Ознакомительная версия. Доступно 17 страниц из 83
Благово стукнул себя по колену, вскочил и в волнении принялся ходить по кабинету. Здобнов следил за ним понимающим взглядом. Наконец коллежский асессор остановился перед старым сыщиком.
– Вы понимаете, Иван Иваныч, что это все разъясняет?
– Как не понимать. В один ряд выстраивается.

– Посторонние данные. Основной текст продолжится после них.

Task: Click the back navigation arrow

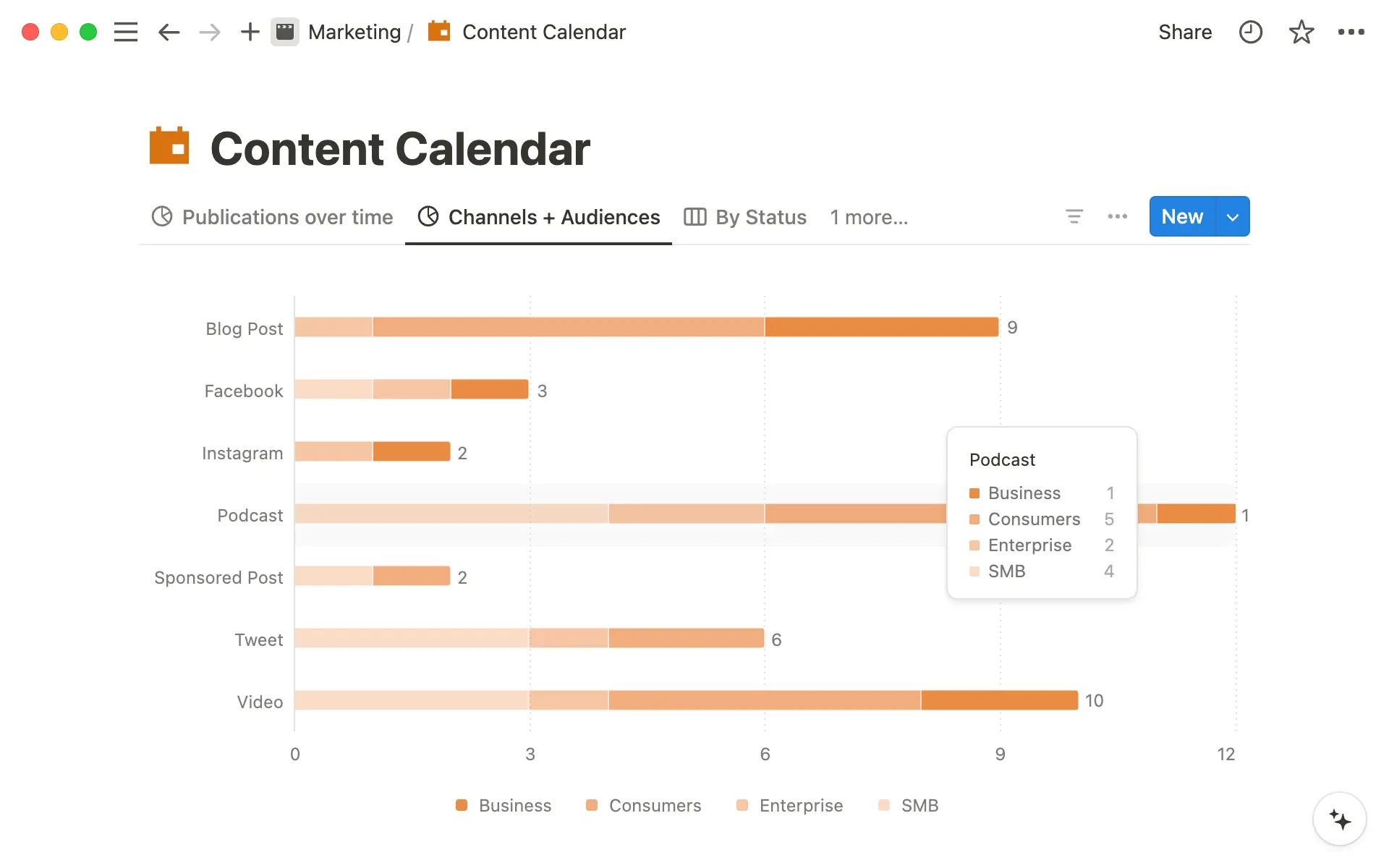Action: tap(169, 32)
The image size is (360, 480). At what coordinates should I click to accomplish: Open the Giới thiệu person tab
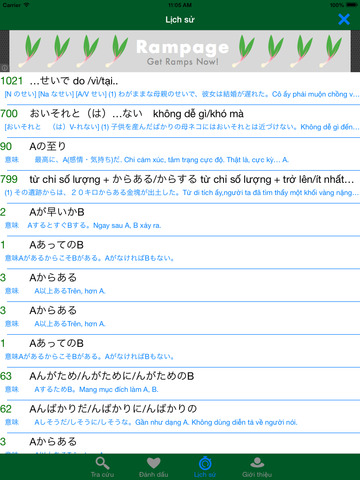257,467
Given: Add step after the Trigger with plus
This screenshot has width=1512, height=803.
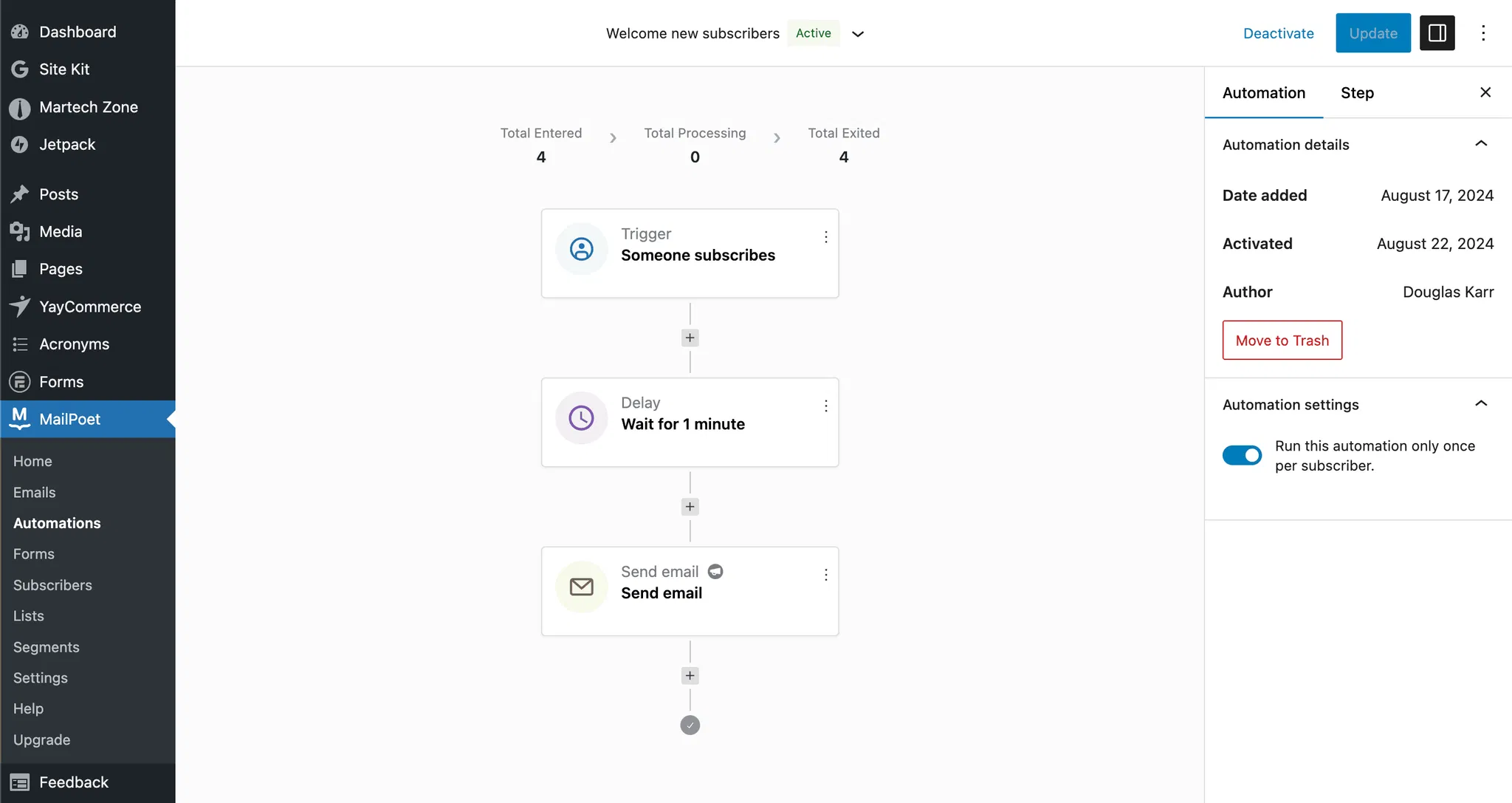Looking at the screenshot, I should 690,338.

Село Скрыпино стоит на старом Сибирском тракте, утратившем свое значение после строительства в 1862 году железной дороги между Москвой и Нижним Новгородом. Находится оно в самом отдаленном юго-восточном углу губернии и окружено несколькими деревнями: Княжуха, Ратманово, Посыпаевка, Ямское, Чуварлей, Шамарино… В Скрыпино и прилегающих деревнях проживает более тысячи коновалов, которые занимаются своим промыслом по всей почти империи, от Сибири до Москвы и Кавказа. Западнее Москвы они не попадаются, там свои эскулапы. Как и офени, скрыпинские коновалы составляют закрытую касту, членство в которой передается из поколения в поколение. Репутация у коновалов нехорошая: молва обвиняет их в махинациях с самым дорогим, что есть у русского мужика, – с лошадьми.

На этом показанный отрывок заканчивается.